PACB — Pacific Biosciences of California, Inc.
NASDAQ
Q3 2025 Earnings Call Summary
November 5, 2025
Summary of PACB Q3 2025 Earnings Call
1. Key Financial Results and Metrics
- Total Revenue: $38.4 million, slightly below expectations (compared to $40 million in Q3 2024).
- Instrument Revenue: $11.3 million, a 33% decrease year-over-year and 20% decrease sequentially.
- Consumable Revenue: Record high of $21.3 million, up 15% year-over-year and 12% sequentially.
- Non-GAAP Gross Margin: 42%, the highest since 2022, up from 33% in Q3 2024.
- Non-GAAP Net Loss: $36.8 million ($0.12 per share), improved from a loss of $46 million ($0.17 per share) in Q3 2024.
- Cash Position: $298.7 million in unrestricted cash and investments, down from $389.9 million at year-end 2024.
2. Strategic Updates and Business Highlights
- Product Shipments: 13 Revio systems and 32 Vega systems shipped in Q3, with 75% of Revio shipments to new customers.

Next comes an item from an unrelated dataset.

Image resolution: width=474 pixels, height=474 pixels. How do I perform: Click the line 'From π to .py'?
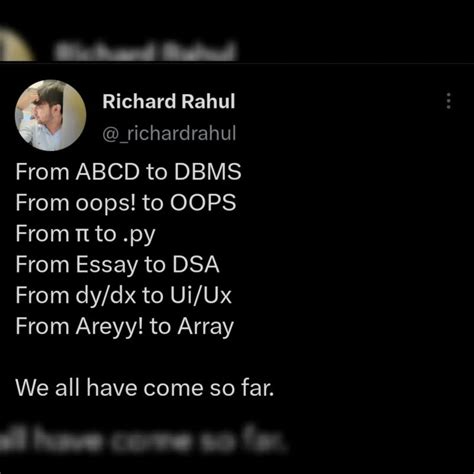[x=85, y=234]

- Strong Consumable Demand: Driven by broad adoption of SPRQ Chemistry and high utilization rates across the installed base.

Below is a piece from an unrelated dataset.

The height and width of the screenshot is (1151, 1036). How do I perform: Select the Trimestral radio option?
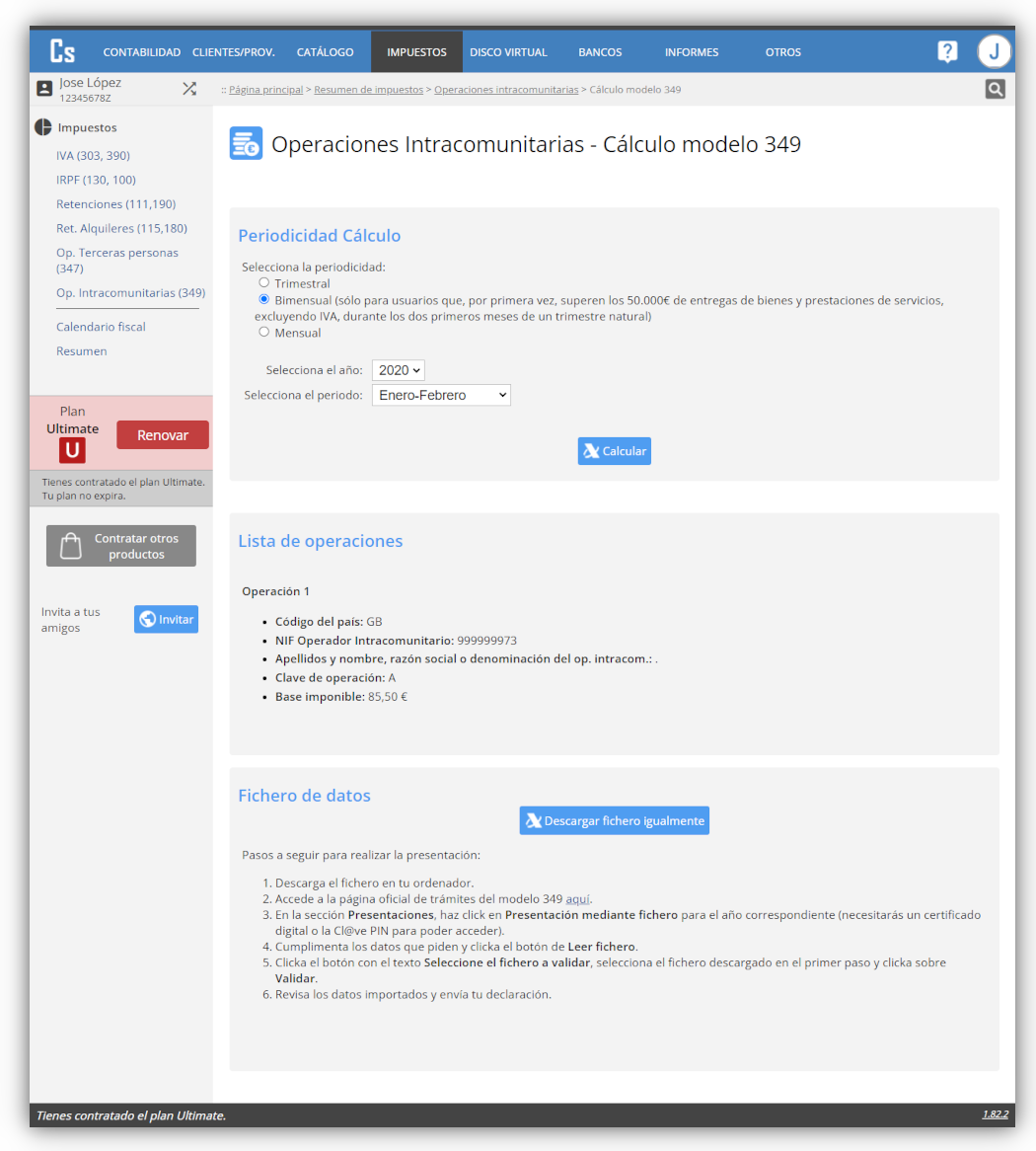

- Regulatory Approval: Sequel II CNDx system received Class III Medical Device Registration approval in China, marking a significant milestone for clinical-grade long-read sequencing.
- New Product Launches: Introduction of the PureTarget portfolio for challenging genomic regions and SPRQ-Nx chemistry aimed at reducing sequencing costs.
3. Forward Guidance and Outlook
- Q4 Expectations: Anticipated revenue growth of approximately 10% sequentially, driven by increased Revio and Vega placements.
- Full-Year 2025 Revenue Guidance: Narrowed to between $155 million and $160 million.
- Cash Burn: Expected to total approximately $115 million for 2025, significantly improved from 2024.
- Long-Term Goal: Aiming for cash flow breakeven by the end of 2027.
4. Bad News, Challenges, or Points of Concern
- Instrument Revenue Decline: Significant drop in instrument revenue due to lower Revio shipments and procurement delays for Vega systems, particularly in Europe.
- Funding Environment: Continued challenges in the academic and government research sectors, with elongated procurement cycles expected to persist into 2026.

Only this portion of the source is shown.